* Start Recorded information *

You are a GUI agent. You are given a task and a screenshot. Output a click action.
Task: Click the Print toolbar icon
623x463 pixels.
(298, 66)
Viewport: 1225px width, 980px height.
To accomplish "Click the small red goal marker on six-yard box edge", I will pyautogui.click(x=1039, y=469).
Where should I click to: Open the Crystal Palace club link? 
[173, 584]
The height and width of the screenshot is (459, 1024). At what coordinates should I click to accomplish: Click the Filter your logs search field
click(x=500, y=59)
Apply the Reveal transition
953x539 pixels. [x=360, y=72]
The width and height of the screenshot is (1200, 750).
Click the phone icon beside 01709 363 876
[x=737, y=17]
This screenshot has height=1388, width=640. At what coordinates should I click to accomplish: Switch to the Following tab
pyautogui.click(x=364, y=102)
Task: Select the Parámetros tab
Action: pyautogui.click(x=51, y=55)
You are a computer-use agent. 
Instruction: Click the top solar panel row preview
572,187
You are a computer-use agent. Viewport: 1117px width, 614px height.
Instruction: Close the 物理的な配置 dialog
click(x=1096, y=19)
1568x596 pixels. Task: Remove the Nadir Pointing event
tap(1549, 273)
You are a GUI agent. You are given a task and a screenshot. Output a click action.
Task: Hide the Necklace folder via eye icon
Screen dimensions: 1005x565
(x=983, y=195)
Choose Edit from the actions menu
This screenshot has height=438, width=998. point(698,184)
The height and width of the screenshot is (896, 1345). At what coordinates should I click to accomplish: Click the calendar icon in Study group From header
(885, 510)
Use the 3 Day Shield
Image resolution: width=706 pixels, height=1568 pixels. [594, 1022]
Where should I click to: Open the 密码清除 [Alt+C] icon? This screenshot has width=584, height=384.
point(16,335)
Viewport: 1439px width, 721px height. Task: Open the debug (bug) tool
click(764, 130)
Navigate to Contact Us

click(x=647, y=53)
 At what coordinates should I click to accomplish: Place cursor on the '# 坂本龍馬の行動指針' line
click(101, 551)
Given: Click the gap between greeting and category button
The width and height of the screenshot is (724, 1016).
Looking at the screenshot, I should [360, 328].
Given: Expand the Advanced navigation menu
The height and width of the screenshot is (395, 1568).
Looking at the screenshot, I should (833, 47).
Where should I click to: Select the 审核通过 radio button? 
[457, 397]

* End Recorded information *

▶ _To do_: Update the records above by replacing "GUI agent" with "screen agent" throughout and changing nothing else.

▶ _Answer to the task_:
You are a screen agent. You are given a task and a screenshot. Output a click action.
Task: Click the Print toolbar icon
623x463 pixels.
(298, 66)
Viewport: 1225px width, 980px height.
To accomplish "Click the small red goal marker on six-yard box edge", I will pyautogui.click(x=1039, y=469).
Where should I click to: Open the Crystal Palace club link? 
[173, 584]
The height and width of the screenshot is (459, 1024). At what coordinates should I click to accomplish: Click the Filter your logs search field
click(x=500, y=59)
Apply the Reveal transition
953x539 pixels. [x=360, y=72]
The width and height of the screenshot is (1200, 750).
Click the phone icon beside 01709 363 876
[x=737, y=17]
This screenshot has height=1388, width=640. At what coordinates should I click to accomplish: Switch to the Following tab
pyautogui.click(x=364, y=102)
Task: Select the Parámetros tab
Action: pyautogui.click(x=51, y=55)
You are a computer-use agent. 
Instruction: Click the top solar panel row preview
572,187
You are a computer-use agent. Viewport: 1117px width, 614px height.
Instruction: Close the 物理的な配置 dialog
click(x=1096, y=19)
1568x596 pixels. Task: Remove the Nadir Pointing event
tap(1549, 273)
You are a screen agent. You are given a task and a screenshot. Output a click action.
Task: Hide the Necklace folder via eye icon
Screen dimensions: 1005x565
(x=983, y=195)
Choose Edit from the actions menu
This screenshot has height=438, width=998. point(698,184)
The height and width of the screenshot is (896, 1345). At what coordinates should I click to accomplish: Click the calendar icon in Study group From header
(885, 510)
Use the 3 Day Shield
Image resolution: width=706 pixels, height=1568 pixels. [594, 1022]
Where should I click to: Open the 密码清除 [Alt+C] icon? This screenshot has width=584, height=384.
point(16,335)
Viewport: 1439px width, 721px height. Task: Open the debug (bug) tool
click(764, 130)
Navigate to Contact Us

click(x=647, y=53)
 At what coordinates should I click to accomplish: Place cursor on the '# 坂本龍馬の行動指針' line
click(101, 551)
Given: Click the gap between greeting and category button
The width and height of the screenshot is (724, 1016).
Looking at the screenshot, I should [360, 328].
Given: Expand the Advanced navigation menu
The height and width of the screenshot is (395, 1568).
Looking at the screenshot, I should (833, 47).
Where should I click to: Select the 审核通过 radio button? 
[457, 397]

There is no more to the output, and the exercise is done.